To find the moment of inertia about the y-axis for three masses in an equilateral triangle, we can use the parallel axis theorem. First, we need to find the moment of inertia of the equilateral triangle with respect to its centroid.
The centroid of an equilateral triangle is the intersection point of its medians, which is also the center of mass. The medians of an equilateral triangle are equal in length and intersect at a point that is two-thirds of the way from each vertex to the opposite side. Therefore, the distance from the centroid to each vertex is:
h = (√3/2) s
where s is the length of a side. Substituting s = 0.500 m, we get:
h = (√3/2) (0.500 m) ≈ 0.433 m
The moment of inertia of an equilateral triangle with respect to its centroid is:
I = (1/12) m s^2
Substituting m = 2.00 kg and s = 0.500 m, we get:
I = (1/12) (2.00 kg) (0.500 m)^2 = 0.0417 kg m^2
Now, we can use the parallel axis theorem to find the moment of inertia about the y-axis. The parallel axis theorem states that the moment of inertia about any axis parallel to the centroidal axis is equal to the moment of inertia about the centroidal axis plus the product of the total mass and the square of the distance between the two axes.
In this case, the y-axis is parallel to the centroidal axis and passes through the center of the equilateral triangle.
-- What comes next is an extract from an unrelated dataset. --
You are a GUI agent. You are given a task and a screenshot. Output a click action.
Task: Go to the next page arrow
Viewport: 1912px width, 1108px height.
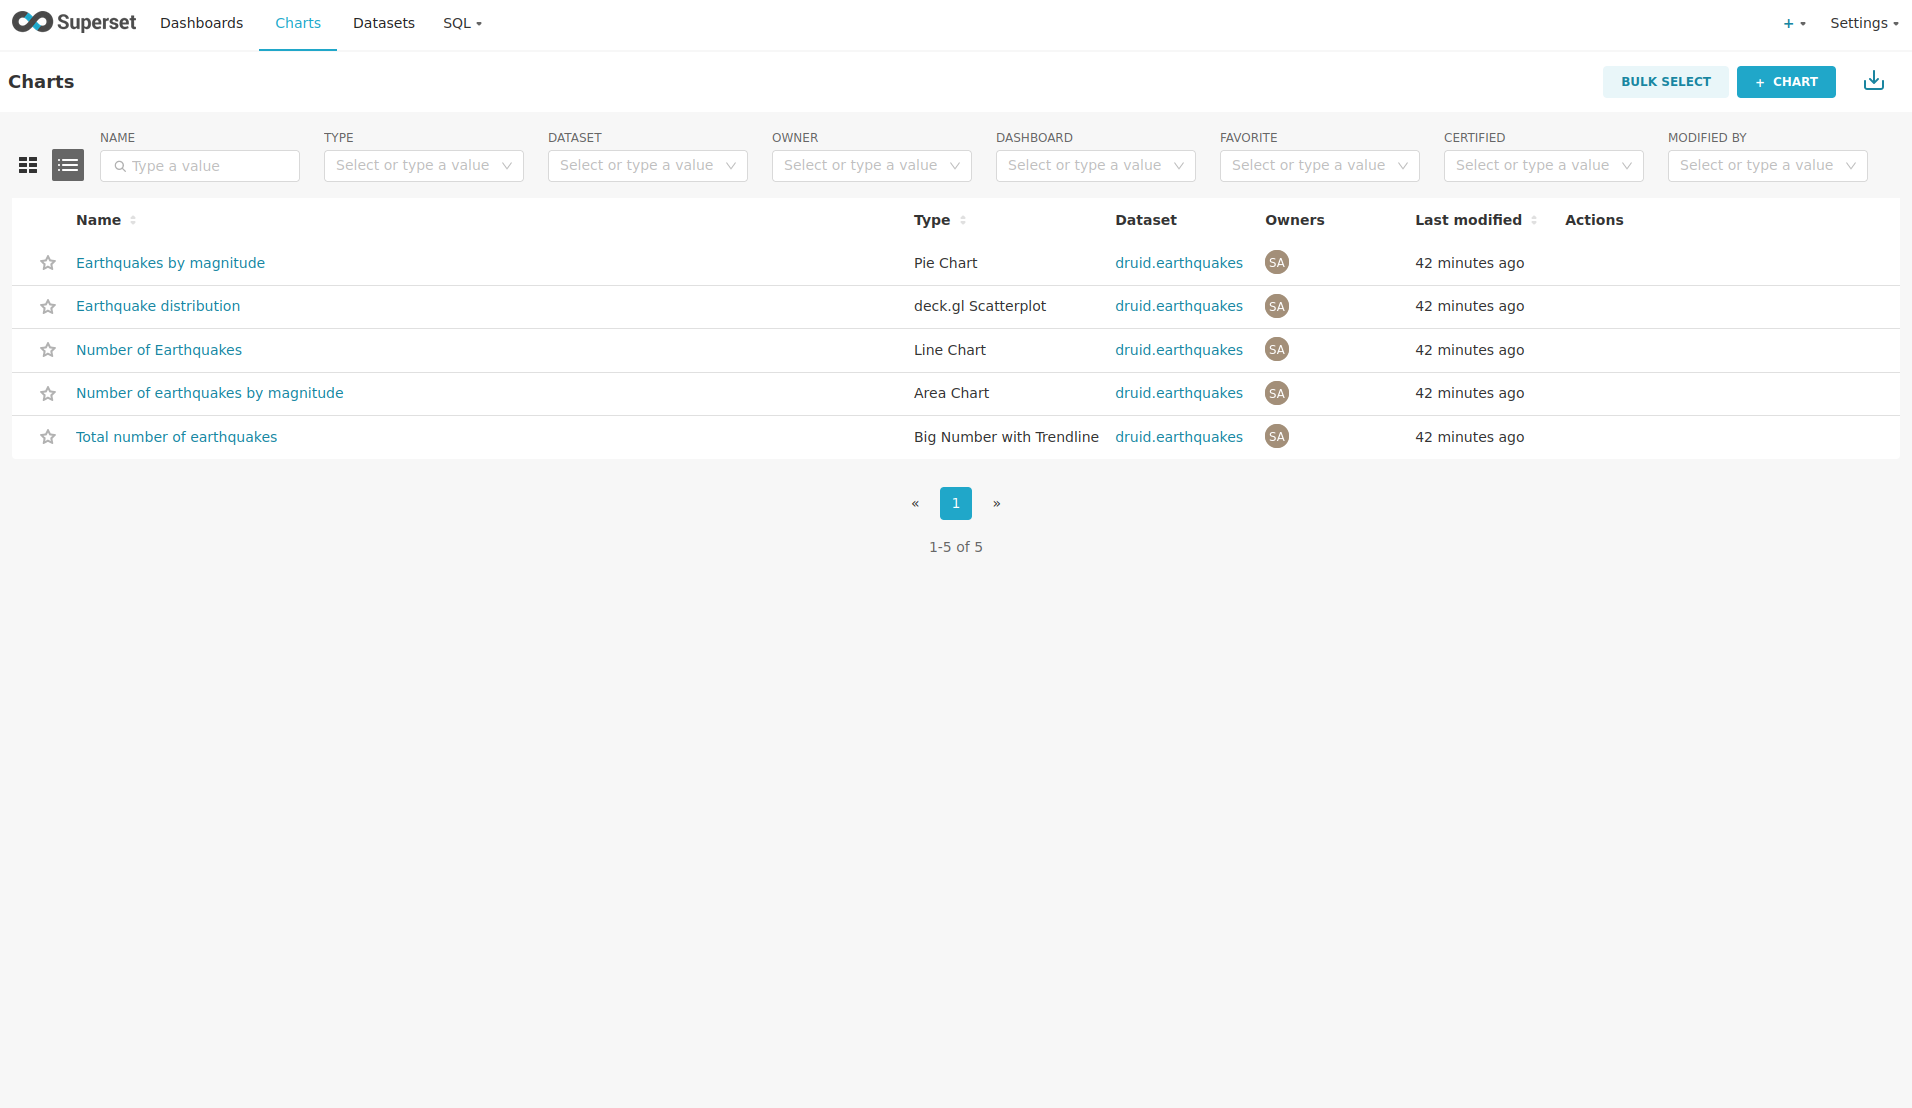[996, 504]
The distance between the two axes is the distance from the centroid to the center, which is:
d = h/2 = (√3/4) s
Substituting s = 0.500 m, we get:
d = (√3/4) (0.500 m) ≈ 0.2165 m
The total mass of the system is:
M = 3m = 6.00 kg
Therefore, the moment of inertia about the y-axis is:
Iy = I + Md^2 = 0.0417 kg m^2 + (6.00 kg) (0.2165 m)^2 ≈ 0.573 kg m^2
So, the moment of inertia about the y-axis for three masses in an equilateral triangle with m = 2.00 kg and sides of 0.500 m is approximately 0.573 kg m^2.